Ride pain-free and efficiently. Learn saddle height, reach, cleat position, and how small adjustments prevent big problems.

LearnBikeAtlas(Editorial team)21 September 20262 min read

Key takeaways

  • Set saddle height so your knee has 25 to 30 degrees of bend at the bottom of the stroke.
  • Rocking hips signal too high; front-of-knee pain signals too low.
  • Pick a stem length that gives a slight bend in your elbows on the hoods.
  • Position cleats so the ball of the foot sits over the pedal axle.
  • Change one parameter at a time and ride a week before the next adjustment.

A properly fitted bike transforms your riding experience. Pain in knees, back, neck, or hands is almost always a fit issue rather than a fitness issue. Small changes measured in millimeters can eliminate discomfort entirely.

Saddle height

This is the most impactful single adjustment. When the pedal is at 6 o'clock, your knee should have 25 to 30 degrees of bend. A simple home method: sit on the saddle and place your heel on the pedal at the bottom. Your leg should be straight. When you move the ball of your foot to the pedal, you have the correct bend.

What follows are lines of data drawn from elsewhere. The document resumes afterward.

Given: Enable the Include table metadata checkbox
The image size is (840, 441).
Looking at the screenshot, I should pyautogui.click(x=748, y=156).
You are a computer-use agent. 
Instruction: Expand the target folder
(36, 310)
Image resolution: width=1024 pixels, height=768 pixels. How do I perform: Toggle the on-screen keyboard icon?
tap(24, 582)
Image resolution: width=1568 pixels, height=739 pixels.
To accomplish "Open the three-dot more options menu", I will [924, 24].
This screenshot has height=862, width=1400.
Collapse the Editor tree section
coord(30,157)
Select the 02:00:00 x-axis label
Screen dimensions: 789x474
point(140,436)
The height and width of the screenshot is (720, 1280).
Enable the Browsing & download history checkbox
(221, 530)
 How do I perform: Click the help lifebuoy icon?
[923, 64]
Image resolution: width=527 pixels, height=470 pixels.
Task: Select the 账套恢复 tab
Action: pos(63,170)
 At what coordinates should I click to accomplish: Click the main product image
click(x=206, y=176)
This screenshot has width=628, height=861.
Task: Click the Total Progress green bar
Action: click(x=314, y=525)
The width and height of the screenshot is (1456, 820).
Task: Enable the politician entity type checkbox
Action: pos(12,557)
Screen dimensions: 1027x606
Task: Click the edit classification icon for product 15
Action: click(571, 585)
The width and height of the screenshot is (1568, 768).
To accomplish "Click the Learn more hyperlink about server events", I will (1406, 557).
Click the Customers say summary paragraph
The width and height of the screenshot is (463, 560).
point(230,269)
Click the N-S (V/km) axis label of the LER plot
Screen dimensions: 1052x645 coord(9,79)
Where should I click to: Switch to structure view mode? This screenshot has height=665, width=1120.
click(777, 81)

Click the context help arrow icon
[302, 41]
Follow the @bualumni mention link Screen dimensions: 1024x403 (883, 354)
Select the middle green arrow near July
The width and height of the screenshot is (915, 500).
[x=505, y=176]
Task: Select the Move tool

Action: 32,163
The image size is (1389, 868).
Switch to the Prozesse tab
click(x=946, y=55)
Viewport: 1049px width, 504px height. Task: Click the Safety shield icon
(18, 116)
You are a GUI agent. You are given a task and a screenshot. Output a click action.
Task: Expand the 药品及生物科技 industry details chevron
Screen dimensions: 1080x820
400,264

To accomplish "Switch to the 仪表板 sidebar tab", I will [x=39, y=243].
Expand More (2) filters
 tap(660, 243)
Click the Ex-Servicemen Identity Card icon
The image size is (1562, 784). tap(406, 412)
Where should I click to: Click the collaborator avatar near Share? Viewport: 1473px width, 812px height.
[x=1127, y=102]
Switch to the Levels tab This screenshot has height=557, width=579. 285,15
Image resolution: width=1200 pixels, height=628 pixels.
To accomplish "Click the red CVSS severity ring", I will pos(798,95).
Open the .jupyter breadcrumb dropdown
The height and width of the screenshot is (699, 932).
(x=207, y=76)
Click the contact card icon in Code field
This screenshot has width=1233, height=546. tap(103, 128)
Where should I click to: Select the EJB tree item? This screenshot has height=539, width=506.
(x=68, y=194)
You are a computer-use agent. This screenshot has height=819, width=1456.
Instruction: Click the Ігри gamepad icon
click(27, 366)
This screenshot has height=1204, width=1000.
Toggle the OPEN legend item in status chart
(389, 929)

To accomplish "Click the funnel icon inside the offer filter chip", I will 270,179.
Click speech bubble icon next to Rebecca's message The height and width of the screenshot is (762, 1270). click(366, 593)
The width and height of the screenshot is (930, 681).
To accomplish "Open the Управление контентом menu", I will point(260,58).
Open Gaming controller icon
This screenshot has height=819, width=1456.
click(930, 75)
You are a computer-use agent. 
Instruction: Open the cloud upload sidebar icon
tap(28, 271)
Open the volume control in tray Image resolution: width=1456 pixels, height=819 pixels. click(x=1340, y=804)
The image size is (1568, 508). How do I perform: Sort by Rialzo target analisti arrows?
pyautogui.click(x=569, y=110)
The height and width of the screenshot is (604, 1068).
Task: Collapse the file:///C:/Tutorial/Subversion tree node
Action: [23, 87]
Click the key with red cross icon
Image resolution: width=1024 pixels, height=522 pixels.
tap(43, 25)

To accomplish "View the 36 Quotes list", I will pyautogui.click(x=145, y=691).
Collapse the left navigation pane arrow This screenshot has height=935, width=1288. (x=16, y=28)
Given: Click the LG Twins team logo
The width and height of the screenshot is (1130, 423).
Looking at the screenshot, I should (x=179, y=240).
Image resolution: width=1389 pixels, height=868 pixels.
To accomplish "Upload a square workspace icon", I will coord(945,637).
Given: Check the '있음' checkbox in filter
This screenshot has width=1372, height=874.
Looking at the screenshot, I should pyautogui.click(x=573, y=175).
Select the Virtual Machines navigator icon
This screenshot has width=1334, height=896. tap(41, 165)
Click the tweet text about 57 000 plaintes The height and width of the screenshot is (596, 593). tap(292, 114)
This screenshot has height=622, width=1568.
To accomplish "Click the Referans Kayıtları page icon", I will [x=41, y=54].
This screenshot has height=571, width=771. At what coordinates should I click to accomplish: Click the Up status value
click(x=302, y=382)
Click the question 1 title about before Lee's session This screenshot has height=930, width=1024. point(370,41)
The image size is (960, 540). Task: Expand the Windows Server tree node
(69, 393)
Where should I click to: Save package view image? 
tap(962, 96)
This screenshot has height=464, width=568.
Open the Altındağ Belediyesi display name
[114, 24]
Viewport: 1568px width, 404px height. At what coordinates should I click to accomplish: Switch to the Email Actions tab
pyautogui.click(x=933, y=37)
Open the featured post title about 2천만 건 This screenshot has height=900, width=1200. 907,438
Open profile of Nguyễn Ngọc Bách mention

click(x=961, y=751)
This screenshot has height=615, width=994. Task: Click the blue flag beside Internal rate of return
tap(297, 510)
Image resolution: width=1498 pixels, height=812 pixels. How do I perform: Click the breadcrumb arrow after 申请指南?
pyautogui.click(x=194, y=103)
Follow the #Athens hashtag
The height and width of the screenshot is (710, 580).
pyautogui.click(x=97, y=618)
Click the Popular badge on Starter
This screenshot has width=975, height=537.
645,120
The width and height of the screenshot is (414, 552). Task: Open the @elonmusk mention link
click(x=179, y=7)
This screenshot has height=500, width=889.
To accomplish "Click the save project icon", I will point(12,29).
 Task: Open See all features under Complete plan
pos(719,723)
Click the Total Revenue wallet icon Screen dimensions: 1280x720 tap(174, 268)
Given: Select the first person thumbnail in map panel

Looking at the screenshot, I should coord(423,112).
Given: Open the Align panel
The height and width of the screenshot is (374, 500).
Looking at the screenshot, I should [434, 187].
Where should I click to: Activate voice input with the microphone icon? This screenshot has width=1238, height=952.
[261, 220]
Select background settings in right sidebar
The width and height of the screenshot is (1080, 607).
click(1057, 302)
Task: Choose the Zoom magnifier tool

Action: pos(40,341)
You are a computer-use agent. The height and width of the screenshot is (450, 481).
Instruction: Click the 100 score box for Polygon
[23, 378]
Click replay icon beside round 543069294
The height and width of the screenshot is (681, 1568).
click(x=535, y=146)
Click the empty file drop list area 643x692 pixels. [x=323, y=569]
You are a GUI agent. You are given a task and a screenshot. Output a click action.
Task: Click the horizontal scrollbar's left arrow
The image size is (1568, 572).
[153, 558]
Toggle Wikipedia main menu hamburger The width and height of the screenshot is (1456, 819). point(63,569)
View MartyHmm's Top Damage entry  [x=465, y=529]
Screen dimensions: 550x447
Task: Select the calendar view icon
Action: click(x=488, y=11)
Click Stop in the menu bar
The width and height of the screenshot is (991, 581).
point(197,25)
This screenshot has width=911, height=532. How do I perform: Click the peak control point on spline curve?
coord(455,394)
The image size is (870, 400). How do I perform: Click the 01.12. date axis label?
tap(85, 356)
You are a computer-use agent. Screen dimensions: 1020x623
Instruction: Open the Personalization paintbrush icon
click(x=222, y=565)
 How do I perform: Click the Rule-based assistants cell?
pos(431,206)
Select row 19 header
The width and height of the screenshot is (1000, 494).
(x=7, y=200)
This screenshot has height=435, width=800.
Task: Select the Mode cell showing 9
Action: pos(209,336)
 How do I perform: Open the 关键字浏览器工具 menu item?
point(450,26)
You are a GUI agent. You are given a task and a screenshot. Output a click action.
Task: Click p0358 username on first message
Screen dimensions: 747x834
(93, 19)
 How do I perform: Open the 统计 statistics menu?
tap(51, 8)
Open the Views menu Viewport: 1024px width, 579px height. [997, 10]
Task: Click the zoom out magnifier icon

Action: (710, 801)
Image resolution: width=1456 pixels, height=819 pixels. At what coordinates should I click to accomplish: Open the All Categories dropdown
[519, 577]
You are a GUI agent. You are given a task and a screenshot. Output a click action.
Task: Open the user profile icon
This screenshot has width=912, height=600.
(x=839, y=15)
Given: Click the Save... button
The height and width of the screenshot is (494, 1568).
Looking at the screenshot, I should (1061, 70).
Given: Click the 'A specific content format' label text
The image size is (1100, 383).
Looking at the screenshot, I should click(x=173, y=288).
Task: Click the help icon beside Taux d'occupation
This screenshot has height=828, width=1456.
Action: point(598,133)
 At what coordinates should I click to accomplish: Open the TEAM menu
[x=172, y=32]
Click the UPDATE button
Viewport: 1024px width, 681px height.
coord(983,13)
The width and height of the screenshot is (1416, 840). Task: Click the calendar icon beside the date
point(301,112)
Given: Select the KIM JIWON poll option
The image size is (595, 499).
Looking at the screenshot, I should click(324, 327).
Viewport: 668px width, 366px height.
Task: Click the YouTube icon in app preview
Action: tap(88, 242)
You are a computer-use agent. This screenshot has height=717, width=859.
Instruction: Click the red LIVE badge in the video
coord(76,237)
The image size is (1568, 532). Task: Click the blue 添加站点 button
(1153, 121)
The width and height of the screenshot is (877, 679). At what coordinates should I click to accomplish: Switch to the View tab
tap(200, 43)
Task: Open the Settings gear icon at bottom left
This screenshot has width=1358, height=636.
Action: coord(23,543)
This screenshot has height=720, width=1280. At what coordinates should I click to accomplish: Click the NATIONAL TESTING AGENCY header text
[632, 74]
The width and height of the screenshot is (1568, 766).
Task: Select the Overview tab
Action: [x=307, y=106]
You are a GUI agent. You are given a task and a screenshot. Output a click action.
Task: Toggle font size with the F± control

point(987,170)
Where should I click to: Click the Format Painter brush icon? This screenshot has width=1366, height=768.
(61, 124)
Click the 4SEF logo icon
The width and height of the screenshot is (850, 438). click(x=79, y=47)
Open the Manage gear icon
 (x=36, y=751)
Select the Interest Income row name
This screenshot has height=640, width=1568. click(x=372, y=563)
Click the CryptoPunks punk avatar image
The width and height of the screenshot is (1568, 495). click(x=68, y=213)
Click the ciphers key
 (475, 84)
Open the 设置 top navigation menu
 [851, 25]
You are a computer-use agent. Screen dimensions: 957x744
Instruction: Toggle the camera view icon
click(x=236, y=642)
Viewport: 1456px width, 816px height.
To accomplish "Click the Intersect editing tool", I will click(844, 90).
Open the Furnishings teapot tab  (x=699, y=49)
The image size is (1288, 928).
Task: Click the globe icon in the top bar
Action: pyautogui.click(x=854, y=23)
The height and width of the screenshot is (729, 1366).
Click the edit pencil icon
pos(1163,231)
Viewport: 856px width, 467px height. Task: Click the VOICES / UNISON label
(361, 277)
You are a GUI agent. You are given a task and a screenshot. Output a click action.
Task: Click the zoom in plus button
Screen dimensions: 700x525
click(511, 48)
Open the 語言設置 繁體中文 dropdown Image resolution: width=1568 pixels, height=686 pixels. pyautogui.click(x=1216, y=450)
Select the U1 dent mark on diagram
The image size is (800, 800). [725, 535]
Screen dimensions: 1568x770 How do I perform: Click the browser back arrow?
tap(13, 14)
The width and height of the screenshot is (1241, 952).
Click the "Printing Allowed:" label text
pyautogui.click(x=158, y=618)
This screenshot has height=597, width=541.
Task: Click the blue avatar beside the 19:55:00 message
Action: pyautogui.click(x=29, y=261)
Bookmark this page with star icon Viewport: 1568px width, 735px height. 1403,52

Signs of incorrect height: rocking hips (too high), knee pain at the front of the kneecap (too low), or pain behind the knee (too high).

Reach and handlebar position

Reach determines how stretched or compressed you feel. Too far forward strains your neck and lower back. Too close cramps your breathing and makes steering twitchy. Your arms should have a slight bend at the elbows when on the hoods.

  • Stem length adjusts reach: shorter stem for a more upright position, longer for a stretched aero position.
  • Handlebar width should roughly match your shoulder width.
  • Bar height (via spacers under the stem) controls how much you lean forward.
  • A slight drop from saddle to bars is normal for road riding, but comfort trumps aerodynamics for recreational riders.

Cleat position (clipless pedals)

If you use clipless pedals, cleat placement affects knee tracking. The ball of your foot should sit directly over the pedal axle. Cleat rotation (float) should allow your natural foot angle without forcing your knee inward or outward.

Make one adjustment at a time and ride for a week before changing anything else. This lets your body adapt and makes it clear which change helped or hurt.

Frequently asked questions

How do I know if my saddle is too high?

If your hips rock side to side when pedaling, your saddle is likely too high. Lower it 5 mm at a time until stable.